As one example, a DI-160 DI De-Ionized Water Filtration System (tm associates) is used as a first filtration system and an FLT Series Cartridge Filter (Hayward) is used as a second filtration system in connection with an automated device for determining the presence of HPV in a clinical sample.

The DI-160 DI system purifies impure water, such as tap water, by passing it through a series of three filters, a reverse osmosis membrane, and a de-ionization cartridge. First, the DI-160 DI system is placed in fluid communication to a tap water source. The tap water passes through a 10-inch ¾-inch NPT pre-filter that is a modified carbon block and particulate filter to 50 microns. The pre-filter extends the life of the down line filters and removes gross contaminants from the incoming feed water and has a life of 1500 gallons. The pre-filter is a ¾-inch flow filter and is designed for high pass through flow and to maintain water pressure. Such a pre-filter also reduces 95% of chlorine in the water. After passing through the pre-filter, the water then passes through a 0.5-micron sediment filter. The sediment filter removes excess turbidity or particulate matter that may cause the reverse osmosis membrane to become clogged or plugged up. After passing through the sediment filter, the water passes through a 0.5 carbon block filter for removal of additional organics and chlorine that can damage the reverse osmosis membrane. After passing through the carbon block filter, the incoming feed water passes through a high rejection thin film composite reverse osmosis membrane. Such a membrane removes a substantial percentage (as much as 98%) of most inorganic salts, all micro-organisms and almost all high molecular weight organics in the water. Finally, after passing through the reverse osmosis membrane, the incoming feed water passes through a mixed multi-layered mixed bed de-ionization cartridge. The cartridge removes almost all minerals and organics that may pass through the membrane, producing purified water with >17 Meg Ohm/cm2 resistivity. Purified water is then passed into a first reservoir disposed within the automated device, where it can be selectively added to samples being analyzed and removed from the sample as wastewater. The wastewater is stored in a second reservoir disposed within the automated device, which is in fluid communication with a FLT Series Cartridge Filters manufactured by Hayward. The FLT cartridge is mounted on the automated assay device and functions to filter fine particles from the wastewater. The maximum flow rates for both wound and pleated cartridges are 5 GPM per 10-inch of filter cartridge length. The wastewater is then disposed of in a public drain or stored for further processing or use.

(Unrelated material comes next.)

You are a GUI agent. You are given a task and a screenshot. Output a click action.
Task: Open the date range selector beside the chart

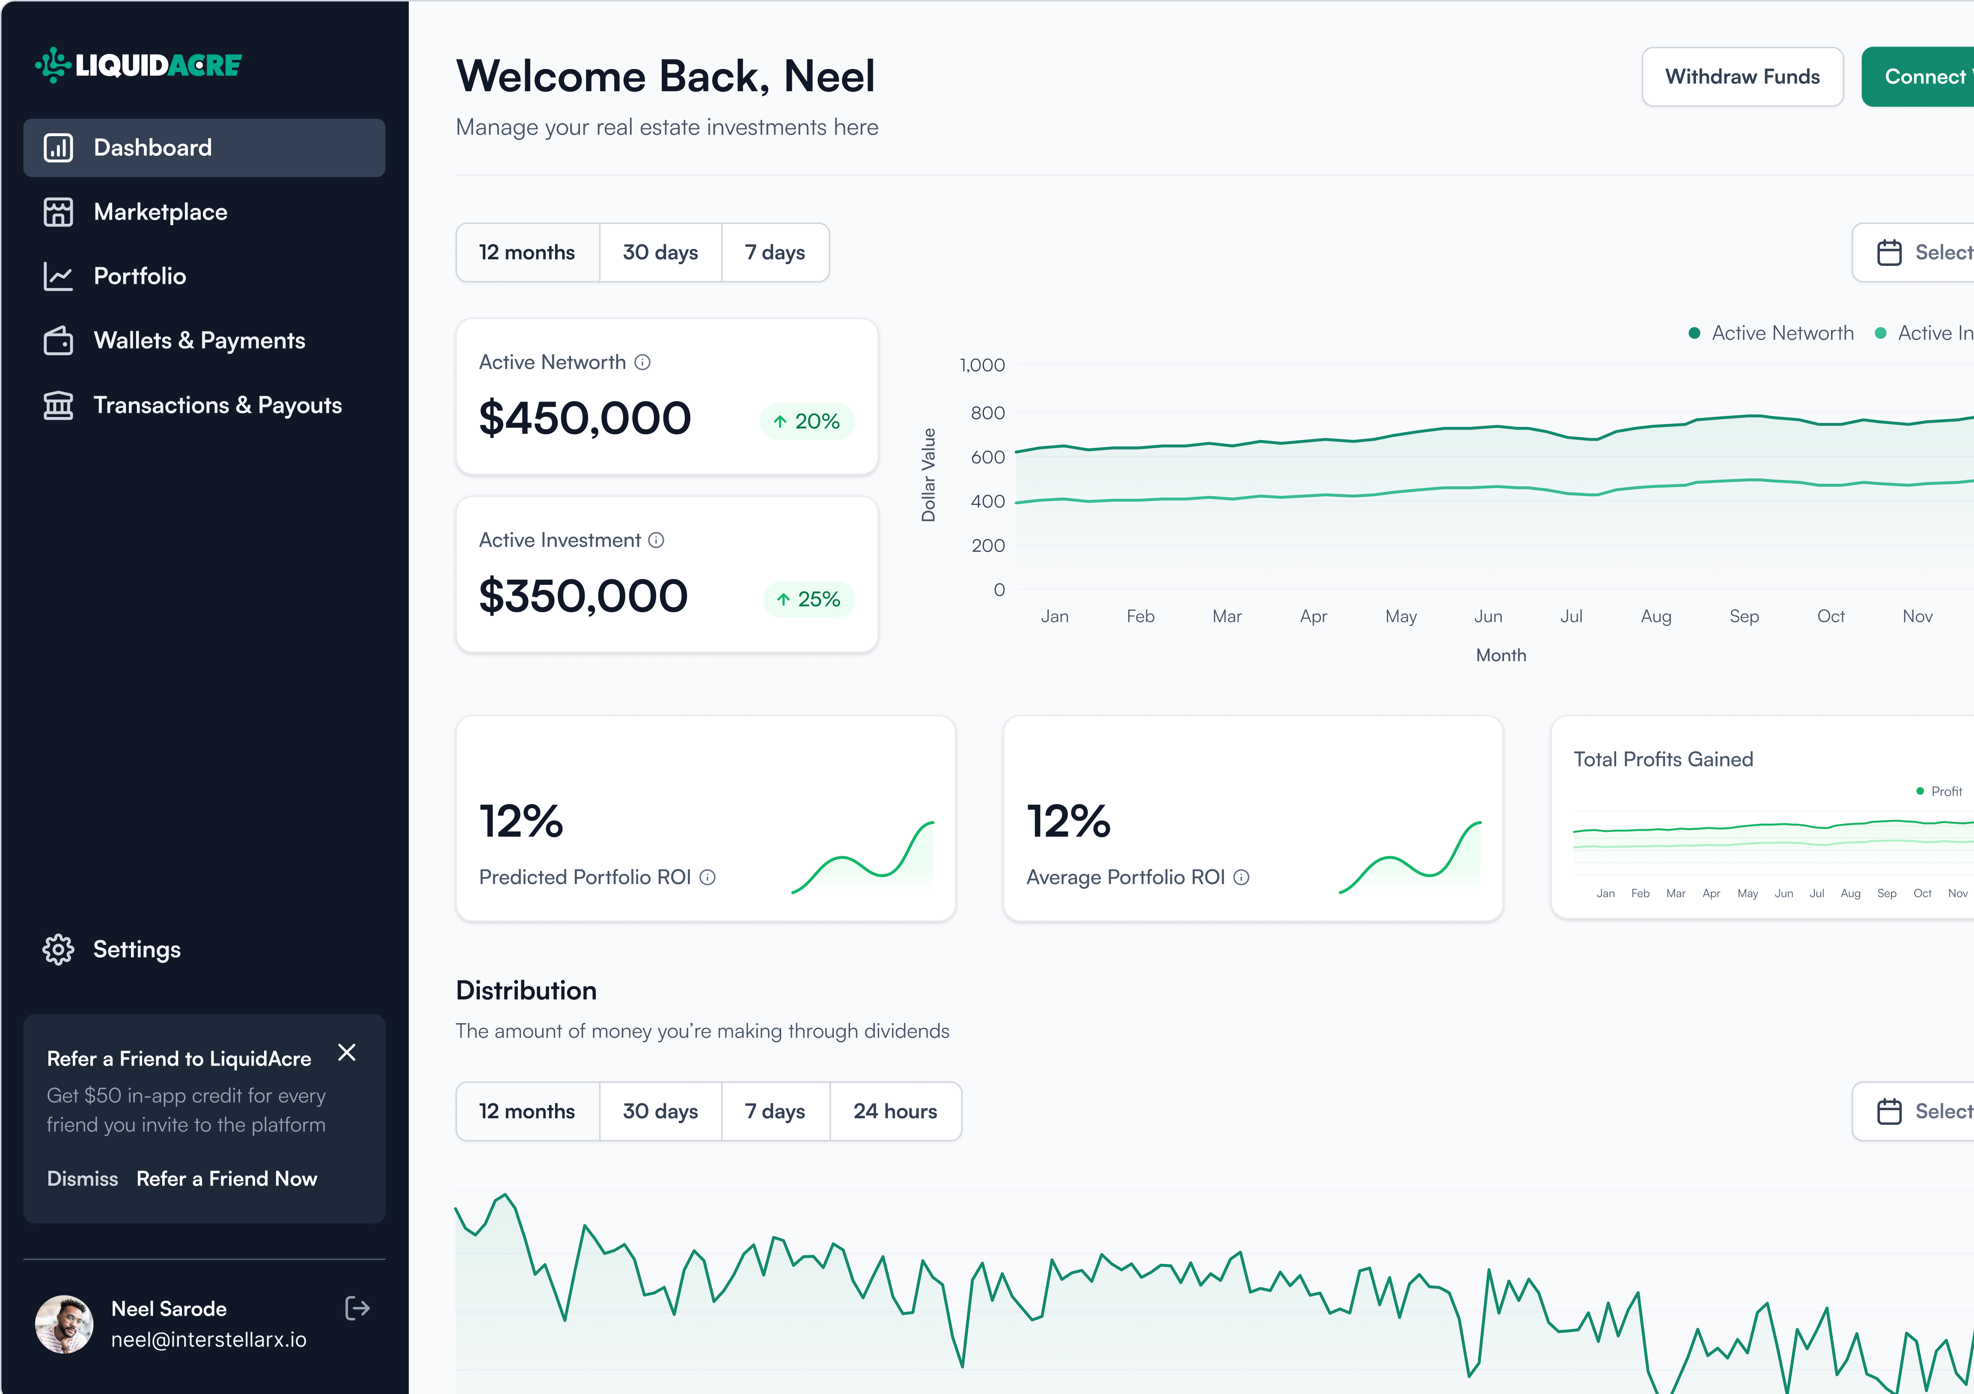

The aforementioned filtration systems are retrofitted to a NexGen™ Multiple-Input Analytical System, which is described in U.S. patent application Ser. No. 12/622,131, which is incorporated herein by reference in its entirety. The NexGen™ system is an automated sample processing platform for analyzing biological samples (such as cervical swabs) for the presence of specific nucleic acids, and requires a direct feed of high purity water in order to operate. Moreover, because the NexGen system utilizes clinical samples, the waste products generated thereby are classified as medical waste and may contain, among other this, hazardous chemicals such as tissue fixatives and biological waste, such as viruses. As retrofitted, tap water is fed into the DI-160-DI system for filtration. Purified water generated by the DI-160-DI system is then fed into a direct feed on the NexGen™ system, where it is utilized in an automated assay. Waste water generated by the assay is then direct into an outlet, which feeds into the Hayward FLT cartridge, which decontaminates the waste water and feeds it into an outlet, which may lead into a storage container for further processing, or may lead into a drain for deposit in a public sewage system.